Just last week Youtube reported about the prototype player that uses HTML5, and by the end of week even Vimeo had its own HTML5 player. What does that mean? Could it be that the era in which Flash content ruled the online media is over? Yes, we definitely think so. Why? Just for the plain simplicity, efficiency and better bandwidth utilization by HTML5.

vimeo

Just last week, Youtube reported about the prototype player that uses HTML5, and by the end of week even Vimeo had its own HTML5 player. What does that mean? Could it be that the era in which Flash content ruled the online media is over? Yes, we definitely think so. Why? Just for the plain simplicity, efficiency and better bandwidth utilization by HTML5.

In case you are still clueless about Youtube HTML5 player, you can check it out here. To enable the HTML5 player in Vimeo, click the “Switch to HTML5 player” link below any video. But, as this is still an experiment on Youtube and Vimeo, if you have a supported browser, you can choose to use HTML 5 browser over Adobe Flash Player. The list of supported browsers include: Google Chrome, Safari (version 4 and above) and Internet Explorer with Chrome Frame installed. Even if you have a supported browser there are some more restrictions as stated on Youtube:

  • Videos with ads are not supported (they will play in the Flash player)
  • Full-screen is not supported
  • If you’ve opted in to other test-tube experiments, you may not get the HTML5 player (Feather is supported, though)

For a simple web surfer, if we put down the advantages of HTML5 browser over Flash Player, the list includes:

  • No additional bandwidth required to load the player, as video content is now natively supported by HTML5 via <video></video> tags. Isn’t it simple enough ?
  • If you are on a slow connection and wait for a video to buffer until you finish checking your mail, you will no longer have to. You need not wait for the video to buffer completely and can jump anywhere in the video.
  • Better bandwidth utilization by HTML5 means your video will no longer stuck in between frames and the video will run smoothly.

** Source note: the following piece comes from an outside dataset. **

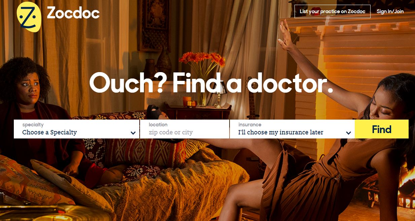Select the small location field label
Image resolution: width=415 pixels, height=221 pixels.
158,125
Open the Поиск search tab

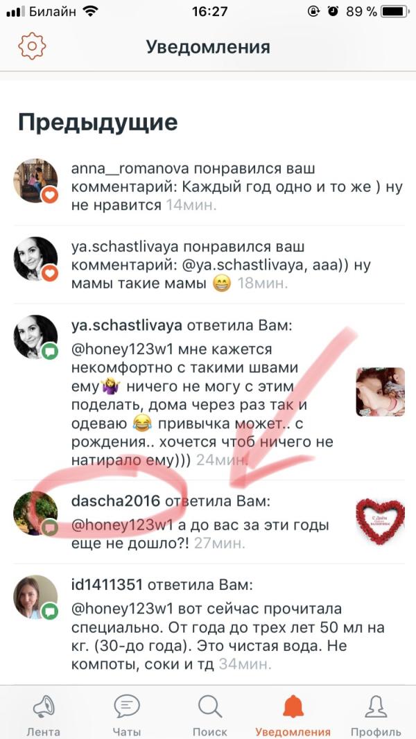(209, 715)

All being said about the browser support and video player, only 90% of the video library owned by Youtube and Vimeo, two of the largest online video hosting sites, will work with the new player. Also embedded videos on other websites will not work with HTML5 player.

We had seen a big welcome for HTML5 by Google in the Google I/O conference in My 2009, and Google even said that it will eventually drop Google Gears offline application to support HTML5. Most of the major players are in support for HTML due to its standardization. The h.264 motion codec is flexible enough to display the same video on most of the devices, without any need for format conversion.

Coming onto the Flash Player, most of the Mac and Linux users know that flash performs terribly on their PCs. Even on the mobile devices that do support it, the playback is not even close to being uniform. Dragging ourselves to reality, flash is not even a player, it’s just a browser-plugin. In contrast to flash, HTML5 allows videos to be rendered in the browser, as images like JPEGs or GIFs i.e the video is embedded. Looking into the huge infrastructure that is built around flash, why do people even curse Microsoft Silverlight? It is the same brower-plugin. Looking above these two, HTML5 is the obvious solution for major video hosting sites owing to its simpler and efficient solution.

Youtube is trying to push forward HTML5 with its huge base of subscribers and with the other big player Vimeo joining the party, the prediction is clear: Flash is going to die in the long race. You will no longer have to wait for years for the flash support on your mobile device. It is the end of Flash era, HTML5 is the future.